Ohne Anspruch auf Vollständigkeit, das bleibt anderen überlassen, noch zwei weitere Beispiele in der Sozialversicherung, durch die die jüngere Generation dahingehend benachteitigt wird, dass sie allein für diese Versorgung aufzukommen hat und zwar für Begünstigte, die zum Teil selbst, ebenso wenig deren verstorbener Ehepartner, keinen einzigen Cent dafür in die Sozialsysteme eingezahlt haben: Die Witwenrente in der Kriegsopferfürsorge nach dem Bundesversorgungsgesetz plus die Abfindung in Höhe der 50-fachen monatlichen Grundrente bei Wiederverheiratung (in der normalen Hinterbliebenenrente übrigens "nur" der 24-fache) inklusive des Wiederauflebens der Witwenrente bei Trennung. Erst im Jahr 1998 wurde das Bundesversorgungsgesetz immerhin dahingehend geändert, dass Kriegsverbrecher keine Versorgung aus der Kriegsopferfürsorge mehr erhalten sollen, die Ländersache ist, allerdings erst, nachdem die Presse solche Fälle aufgedeckt hatte.

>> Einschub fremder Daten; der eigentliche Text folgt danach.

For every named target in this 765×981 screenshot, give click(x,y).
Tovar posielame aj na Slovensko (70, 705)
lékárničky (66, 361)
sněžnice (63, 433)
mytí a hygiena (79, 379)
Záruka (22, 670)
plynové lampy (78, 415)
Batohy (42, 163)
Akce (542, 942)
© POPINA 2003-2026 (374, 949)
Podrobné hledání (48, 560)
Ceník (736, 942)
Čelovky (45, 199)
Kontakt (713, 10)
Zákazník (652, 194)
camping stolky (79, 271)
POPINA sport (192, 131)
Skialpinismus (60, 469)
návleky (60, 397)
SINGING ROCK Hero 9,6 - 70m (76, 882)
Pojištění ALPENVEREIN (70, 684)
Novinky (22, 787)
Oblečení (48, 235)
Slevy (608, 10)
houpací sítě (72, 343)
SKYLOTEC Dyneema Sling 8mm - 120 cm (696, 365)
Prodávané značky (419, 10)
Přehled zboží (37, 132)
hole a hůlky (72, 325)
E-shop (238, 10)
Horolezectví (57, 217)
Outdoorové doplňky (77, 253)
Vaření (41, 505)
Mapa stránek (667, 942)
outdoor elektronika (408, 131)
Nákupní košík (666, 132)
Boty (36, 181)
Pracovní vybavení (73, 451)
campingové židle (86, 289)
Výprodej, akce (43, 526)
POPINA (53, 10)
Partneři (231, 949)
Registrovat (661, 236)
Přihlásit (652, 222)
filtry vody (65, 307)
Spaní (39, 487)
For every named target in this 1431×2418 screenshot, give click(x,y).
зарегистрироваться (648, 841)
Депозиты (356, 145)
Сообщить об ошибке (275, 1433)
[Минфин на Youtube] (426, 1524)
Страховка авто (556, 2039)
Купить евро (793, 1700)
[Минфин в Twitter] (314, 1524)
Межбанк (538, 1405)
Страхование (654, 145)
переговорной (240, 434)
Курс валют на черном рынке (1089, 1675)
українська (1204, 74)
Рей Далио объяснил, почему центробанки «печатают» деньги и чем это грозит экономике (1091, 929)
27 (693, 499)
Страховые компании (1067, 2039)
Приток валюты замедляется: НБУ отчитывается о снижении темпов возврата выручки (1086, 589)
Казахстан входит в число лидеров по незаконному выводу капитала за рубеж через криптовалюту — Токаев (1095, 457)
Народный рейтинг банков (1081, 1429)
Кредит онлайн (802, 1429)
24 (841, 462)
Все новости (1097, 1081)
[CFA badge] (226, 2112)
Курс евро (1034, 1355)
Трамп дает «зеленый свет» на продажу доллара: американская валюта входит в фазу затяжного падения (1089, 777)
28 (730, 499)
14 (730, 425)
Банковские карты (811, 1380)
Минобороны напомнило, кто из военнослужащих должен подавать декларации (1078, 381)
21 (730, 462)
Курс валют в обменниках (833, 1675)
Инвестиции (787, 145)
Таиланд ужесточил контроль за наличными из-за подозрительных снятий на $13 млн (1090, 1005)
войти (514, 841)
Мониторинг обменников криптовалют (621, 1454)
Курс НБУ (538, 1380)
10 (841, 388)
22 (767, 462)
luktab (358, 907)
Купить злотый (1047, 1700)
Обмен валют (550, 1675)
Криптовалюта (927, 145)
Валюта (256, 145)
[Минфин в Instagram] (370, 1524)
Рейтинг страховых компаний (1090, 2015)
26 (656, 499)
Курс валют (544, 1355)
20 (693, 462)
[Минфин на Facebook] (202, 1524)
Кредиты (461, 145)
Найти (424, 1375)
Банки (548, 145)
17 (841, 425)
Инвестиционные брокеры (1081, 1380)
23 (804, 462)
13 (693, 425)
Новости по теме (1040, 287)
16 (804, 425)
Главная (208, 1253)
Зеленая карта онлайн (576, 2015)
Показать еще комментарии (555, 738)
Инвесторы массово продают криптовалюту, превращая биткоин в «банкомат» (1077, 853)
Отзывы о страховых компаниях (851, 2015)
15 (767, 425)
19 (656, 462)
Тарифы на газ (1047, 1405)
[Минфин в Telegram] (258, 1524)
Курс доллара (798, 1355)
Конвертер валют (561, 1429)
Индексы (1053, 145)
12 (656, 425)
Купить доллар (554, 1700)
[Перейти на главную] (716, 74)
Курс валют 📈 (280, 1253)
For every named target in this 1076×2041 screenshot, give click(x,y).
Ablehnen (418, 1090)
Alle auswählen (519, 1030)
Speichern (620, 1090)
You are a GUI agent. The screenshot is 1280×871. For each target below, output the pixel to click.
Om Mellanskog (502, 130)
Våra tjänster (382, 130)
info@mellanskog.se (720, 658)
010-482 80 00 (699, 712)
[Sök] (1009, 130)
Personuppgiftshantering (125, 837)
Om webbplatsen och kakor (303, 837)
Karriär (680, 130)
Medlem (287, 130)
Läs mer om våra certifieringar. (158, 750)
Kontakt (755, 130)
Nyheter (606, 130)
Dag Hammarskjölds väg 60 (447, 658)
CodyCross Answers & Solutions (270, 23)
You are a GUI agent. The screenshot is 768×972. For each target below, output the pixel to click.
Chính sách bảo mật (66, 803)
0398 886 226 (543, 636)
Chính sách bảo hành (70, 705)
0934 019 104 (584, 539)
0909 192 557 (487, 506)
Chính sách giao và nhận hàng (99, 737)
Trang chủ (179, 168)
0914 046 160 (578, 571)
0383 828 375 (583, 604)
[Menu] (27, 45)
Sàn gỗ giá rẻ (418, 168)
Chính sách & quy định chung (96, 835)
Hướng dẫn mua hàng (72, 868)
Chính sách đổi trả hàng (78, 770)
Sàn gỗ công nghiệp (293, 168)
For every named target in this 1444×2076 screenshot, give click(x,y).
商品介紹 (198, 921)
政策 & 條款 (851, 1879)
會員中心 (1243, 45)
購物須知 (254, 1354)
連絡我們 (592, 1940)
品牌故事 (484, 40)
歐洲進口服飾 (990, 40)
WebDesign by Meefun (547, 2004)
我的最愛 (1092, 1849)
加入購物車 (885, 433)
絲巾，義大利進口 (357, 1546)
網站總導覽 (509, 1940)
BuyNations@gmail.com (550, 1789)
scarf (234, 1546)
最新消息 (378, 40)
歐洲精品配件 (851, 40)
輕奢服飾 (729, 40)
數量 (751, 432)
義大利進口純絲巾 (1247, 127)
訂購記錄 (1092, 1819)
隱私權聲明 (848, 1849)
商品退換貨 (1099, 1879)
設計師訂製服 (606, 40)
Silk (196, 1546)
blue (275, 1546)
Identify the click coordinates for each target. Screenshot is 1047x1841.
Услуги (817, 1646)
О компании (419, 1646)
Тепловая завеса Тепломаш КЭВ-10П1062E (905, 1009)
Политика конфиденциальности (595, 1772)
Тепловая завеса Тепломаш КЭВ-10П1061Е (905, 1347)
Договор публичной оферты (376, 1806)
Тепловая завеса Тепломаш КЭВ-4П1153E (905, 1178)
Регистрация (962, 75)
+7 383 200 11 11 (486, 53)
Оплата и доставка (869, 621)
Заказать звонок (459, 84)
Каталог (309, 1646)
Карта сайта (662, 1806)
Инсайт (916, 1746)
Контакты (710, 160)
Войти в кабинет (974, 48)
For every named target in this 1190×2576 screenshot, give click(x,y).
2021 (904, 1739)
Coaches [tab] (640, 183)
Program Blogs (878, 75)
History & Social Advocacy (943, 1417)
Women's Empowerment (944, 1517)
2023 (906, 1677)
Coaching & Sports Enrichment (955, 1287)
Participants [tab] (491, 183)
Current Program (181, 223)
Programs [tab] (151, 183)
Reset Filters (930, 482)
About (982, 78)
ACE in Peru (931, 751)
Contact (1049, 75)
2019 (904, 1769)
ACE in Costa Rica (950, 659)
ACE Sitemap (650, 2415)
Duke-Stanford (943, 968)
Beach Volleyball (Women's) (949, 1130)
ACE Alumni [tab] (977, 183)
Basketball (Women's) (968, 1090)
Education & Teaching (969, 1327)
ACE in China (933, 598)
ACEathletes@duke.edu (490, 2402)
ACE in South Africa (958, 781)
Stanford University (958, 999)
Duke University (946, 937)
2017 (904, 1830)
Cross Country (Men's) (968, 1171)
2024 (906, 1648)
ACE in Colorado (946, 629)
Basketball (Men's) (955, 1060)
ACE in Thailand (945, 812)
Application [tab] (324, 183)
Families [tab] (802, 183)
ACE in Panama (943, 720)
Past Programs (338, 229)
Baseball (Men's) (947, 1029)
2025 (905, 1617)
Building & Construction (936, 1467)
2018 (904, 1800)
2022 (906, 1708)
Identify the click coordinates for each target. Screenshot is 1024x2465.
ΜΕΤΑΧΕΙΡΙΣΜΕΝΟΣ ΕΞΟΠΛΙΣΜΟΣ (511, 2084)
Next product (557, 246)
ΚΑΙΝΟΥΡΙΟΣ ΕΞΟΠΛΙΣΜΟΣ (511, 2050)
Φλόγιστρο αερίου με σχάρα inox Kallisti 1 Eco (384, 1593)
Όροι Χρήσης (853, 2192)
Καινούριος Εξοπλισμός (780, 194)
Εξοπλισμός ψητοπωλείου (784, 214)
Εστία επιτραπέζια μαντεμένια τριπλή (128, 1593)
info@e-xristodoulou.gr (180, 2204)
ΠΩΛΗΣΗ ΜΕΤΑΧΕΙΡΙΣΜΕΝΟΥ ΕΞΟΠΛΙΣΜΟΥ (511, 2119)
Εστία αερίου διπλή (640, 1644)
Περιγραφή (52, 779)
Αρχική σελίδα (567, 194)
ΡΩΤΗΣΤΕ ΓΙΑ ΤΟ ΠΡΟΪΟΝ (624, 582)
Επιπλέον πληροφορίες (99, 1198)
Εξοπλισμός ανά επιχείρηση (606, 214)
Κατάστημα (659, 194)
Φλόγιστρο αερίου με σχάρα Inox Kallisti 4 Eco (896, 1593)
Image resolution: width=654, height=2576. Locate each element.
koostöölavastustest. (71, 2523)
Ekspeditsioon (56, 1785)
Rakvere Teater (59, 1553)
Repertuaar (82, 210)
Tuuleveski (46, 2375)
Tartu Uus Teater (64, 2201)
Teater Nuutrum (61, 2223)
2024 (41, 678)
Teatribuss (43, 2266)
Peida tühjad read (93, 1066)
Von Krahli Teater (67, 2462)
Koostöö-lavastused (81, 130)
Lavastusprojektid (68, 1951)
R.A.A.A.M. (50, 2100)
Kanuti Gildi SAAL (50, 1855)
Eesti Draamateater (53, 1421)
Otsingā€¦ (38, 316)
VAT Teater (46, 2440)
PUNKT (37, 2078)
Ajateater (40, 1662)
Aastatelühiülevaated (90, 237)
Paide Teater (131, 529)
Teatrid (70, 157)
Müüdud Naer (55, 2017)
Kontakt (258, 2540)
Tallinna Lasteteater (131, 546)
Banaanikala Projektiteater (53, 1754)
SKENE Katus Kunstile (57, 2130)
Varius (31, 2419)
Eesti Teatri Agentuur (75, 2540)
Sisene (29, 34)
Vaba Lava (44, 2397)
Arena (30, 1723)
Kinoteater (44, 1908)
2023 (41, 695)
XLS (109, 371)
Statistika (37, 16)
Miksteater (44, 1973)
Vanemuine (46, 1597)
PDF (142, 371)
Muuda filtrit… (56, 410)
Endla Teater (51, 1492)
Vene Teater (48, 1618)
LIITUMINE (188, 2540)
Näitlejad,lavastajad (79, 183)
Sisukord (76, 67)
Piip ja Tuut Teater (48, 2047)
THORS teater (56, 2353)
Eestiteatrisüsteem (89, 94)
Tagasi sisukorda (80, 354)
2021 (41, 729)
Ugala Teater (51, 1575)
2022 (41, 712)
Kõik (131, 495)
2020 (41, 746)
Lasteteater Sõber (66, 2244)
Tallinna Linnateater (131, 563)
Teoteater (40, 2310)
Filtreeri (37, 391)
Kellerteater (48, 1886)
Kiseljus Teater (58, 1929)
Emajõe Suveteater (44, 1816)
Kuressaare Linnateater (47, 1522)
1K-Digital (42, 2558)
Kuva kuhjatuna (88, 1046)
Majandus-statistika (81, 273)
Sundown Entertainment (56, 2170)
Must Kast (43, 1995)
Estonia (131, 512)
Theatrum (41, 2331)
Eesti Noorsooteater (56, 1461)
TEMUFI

Außerdem das Sterbegeld der gesetzlichen Krankenkassen (das Sterbegeld und das Bestattungsgeld des Bundesversorgungsgesetz s.o. besteht fort), das schließlich ebenfalls mit einem Stichtag (01.01. 2004) ganz abgeschafft wurde und seitdem Beerdigungen im Familienkreis ausschließlich für jüngere Generationen deutlich verteuert hat, die allerdings für die Altfälle zum Teil noch mit ihren Beiträgen bezahlt haben. Es würde an dieser Stelle tatsächlich zu weit führen, all die vielen Leistungen aufzuzählen, in deren Genuss nur noch die älteren Generationen bis heute kommen, für den allein die aktiven Beitragszahler aufkommen müssen, aber in den diese selbst nie mehr kommen werden.
61 Prozent der Rentnerhaushalte und 80 Prozent der Rentner- und Pensionärshaushalte hatten 2008 ein monatliches Nettoeinkommen zwischen 1500 und 5000 Euro. Die höchsten Alterseinkommen von Frauen hatten 2011 in den alten und neuen Bundesländern Frauen ab 65 Jahre ohne Kinder Die größte Abgabenlast, sowohl bei Steuern als auch bei den Pflichtbeiträgen zur Sozialversicherung, trugen 2011 dagegen die privaten Haushalte von Paaren mit Kindern.
Allein die Aufgabe des Bestandsschutzes, und damit u.a. die Herabsetzung des Leistungssatzes der Witwen- und Witwerrente für Altehen auf 55 Prozent, die Abschaffung der Geschiedenenrente für Alt-Gesschiedene und ein paar weitere Spezifitäten hätten sicher ein paar Milliarden Einsparungen zur Folge, die mit weiteren Überflüssigkeiten die neue Mütterrente für ältere Mütter wahrscheinlich gleich zweimal gegenfinanzieren könnten (die Mühe der exakten Berechnung überlässt die Autorin gern den dafür Zuständigen und Verantwortlichen).
Die Mütterrente ist schon deshalb etwas gerechter als sämtliche Alt-Witwenrenten, Alt-Geschiedenenrenten sowie großzügige "Rentenabfindungen" für den "Start in ein neues Eheleben" und ähnliche überholte Altlasten, weil sie nicht ausschließlich älteren, ehemals ökonomisch "richtig" Verheirateten sowie ebensolchen Geschiedenen einseitigen Bestandschutz erteilt, der diesen kinderunabhängig zu gute kommt, sondern den äußerst wichtigen Faktor Kind in der Bestandssicherung des ganzen Rentenumlagesystems wenigstens etwas mehr würdigt. Verlieren würden bei der Abschaffung luxuriöser Alimentierung auch ganz gewiss nicht alle "alten" Mütter, sondern nur jene Alt-Witwen und Alt-Geschiedenen, die sich bei der Mütterrente zwar dermaßen benachteiligt fühlten, dass sogar einige bzw. deren Ehemänner vor Gericht zogen, die aber offenbar umgekehrt noch nicht ihre eigenen Privilegien gegenüber sämtlichen nie verheiratet gewesenen, alleinerziehenden Müttern sowie verheirateten Müttern der aktuell jungen Generation überhaupt zur Kenntnis genommen haben oder diese einfach nicht zur Kenntnis nehmen wollen. Das sollten sie aber, denn diese sind ihre aktuellen und künftigen Finanziers.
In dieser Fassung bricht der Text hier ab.